By R&D Editors | November 25, 2013

Suspended particles in a rheometer for NIST’s proposed mortar SRM. The spheres, which are color coded by their starting location in the rheometer, are suspended in a cement paste with properties derived from NIST’s cement paste SRM. Courtesy of Nicos Martys and Steven G. Satterfield, National Institute of Standards and TechnologyResearchers from the National Institute of Standards and Technology (NIST) are conducting simulations at the Argonne Leadership Computing Facility (ALCF) to advance the measurement science of concrete and to gain a fundamental understanding of how it flows.

NIST, an agency of the U.S. Department of Commerce, was established by Congress at the turn of the century to develop a measurement infrastructure to help improve U.S. industrial competitiveness. Today, NIST measurements support every technological creation from nanoscale devices to global communication networks.

For their project at the ALCF, the NIST research team is combining data from large-scale simulations with theoretical work and physical experiments to create Standard Reference Materials (SRMs) for concrete to allow for more accurate viscosity measurements.
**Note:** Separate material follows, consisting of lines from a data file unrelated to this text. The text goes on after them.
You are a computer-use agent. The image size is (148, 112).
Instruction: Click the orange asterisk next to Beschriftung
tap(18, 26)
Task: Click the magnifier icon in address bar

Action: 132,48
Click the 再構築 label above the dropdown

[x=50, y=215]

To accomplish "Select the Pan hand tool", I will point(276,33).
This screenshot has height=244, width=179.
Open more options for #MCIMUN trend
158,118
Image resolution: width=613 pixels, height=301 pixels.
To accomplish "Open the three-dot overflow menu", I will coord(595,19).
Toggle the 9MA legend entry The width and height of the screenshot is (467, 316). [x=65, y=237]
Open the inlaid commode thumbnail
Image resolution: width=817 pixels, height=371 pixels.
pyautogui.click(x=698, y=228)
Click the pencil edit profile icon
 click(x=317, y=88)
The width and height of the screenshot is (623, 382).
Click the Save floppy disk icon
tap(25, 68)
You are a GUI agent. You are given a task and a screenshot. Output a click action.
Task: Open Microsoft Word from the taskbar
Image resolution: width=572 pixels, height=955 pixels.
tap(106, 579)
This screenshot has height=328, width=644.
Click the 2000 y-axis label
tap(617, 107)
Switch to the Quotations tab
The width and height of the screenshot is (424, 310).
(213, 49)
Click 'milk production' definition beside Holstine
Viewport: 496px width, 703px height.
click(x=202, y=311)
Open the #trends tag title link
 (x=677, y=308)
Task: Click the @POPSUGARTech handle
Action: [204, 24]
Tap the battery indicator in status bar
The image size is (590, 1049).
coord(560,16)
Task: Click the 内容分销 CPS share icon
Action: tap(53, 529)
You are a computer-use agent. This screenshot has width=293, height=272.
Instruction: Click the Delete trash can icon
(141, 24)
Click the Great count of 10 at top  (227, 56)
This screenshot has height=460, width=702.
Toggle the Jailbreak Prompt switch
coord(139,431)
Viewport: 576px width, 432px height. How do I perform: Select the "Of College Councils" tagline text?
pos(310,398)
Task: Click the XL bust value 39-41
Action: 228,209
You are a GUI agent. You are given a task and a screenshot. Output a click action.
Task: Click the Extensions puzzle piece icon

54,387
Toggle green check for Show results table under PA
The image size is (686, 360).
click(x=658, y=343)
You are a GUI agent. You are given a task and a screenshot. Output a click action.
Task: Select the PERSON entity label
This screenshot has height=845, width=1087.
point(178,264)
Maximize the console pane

SRMs are certified and issued by NIST for use in quality control, regulatory compliance, product development, and scientific research for a wide variety of materials, including steel, rubber, and plastics.

NIST has developed and released its first SRM to calibrate rheometers (blender-like devices used to measure flow properties) for cement paste. The properties of that material were subsequently used as an input to the simulation code being run at the ALCF, which is feeding into the development of SRMs for mortar (cement and sand) and concrete (mortar and gravel). The mortar SRM is expected to be available soon.
“The reference materials that will be produced for the aggregates in mortar, for example, won’t be actual sand — they’ll be small spheres identical in size, shape, weight, and hardness,” said William George, NIST computer scientist and project principal investigator. “The reference material will be as close to sand as we can get, but its known properties will allow us to reproduce viscosity results in the field.”

The SRMs will enable accurate predictions of the flow of concrete, which is essential to exploring the use of new, more environmentally friendly ingredients for concrete mixtures. Alternative materials are key to helping reduce the energy consumption and pollution caused by manufacturing cement, one of the main components of concrete.

Additionally, the SRMs will help to improve the workability of concrete by creating standardized measurements that would allow builders to request a specific concrete formulation with reliable, repeatable results.
Due to the complex nature of concrete, which is a dense suspension comprised of water, cement, and an aggregate, such sand or gravel, the use of high-performance computers is required to develop methods that accurately measure its properties.

“You need massive amounts of memory for these simulations, and a machine that’s large enough to handle the load of computing the forces at work in the mix,” George said. “It’s a very computationally intensive problem, which is why we run it here at the ALCF where there are resources to match our needs.”

Building on their past ALCF work, which dates back to 2008, the NIST project was awarded another 20 million core-hours at the facility in 2013 through the U.S. Department of Energy’s Innovative and Novel Computational Impact on Theory and Experiment (INCITE) program.

With the power of the ALCF’s supercomputers, the scientists are able to validate experimental findings and study dense suspensions in much more detail than can be done in a laboratory.
“In a lab experiment, you can’t see what’s going on inside the concrete,” said George. “You can’t see what causes the viscosity to change or what’s influencing it. But our computer simulations allow us to visualize the forces at work inside the suspension.”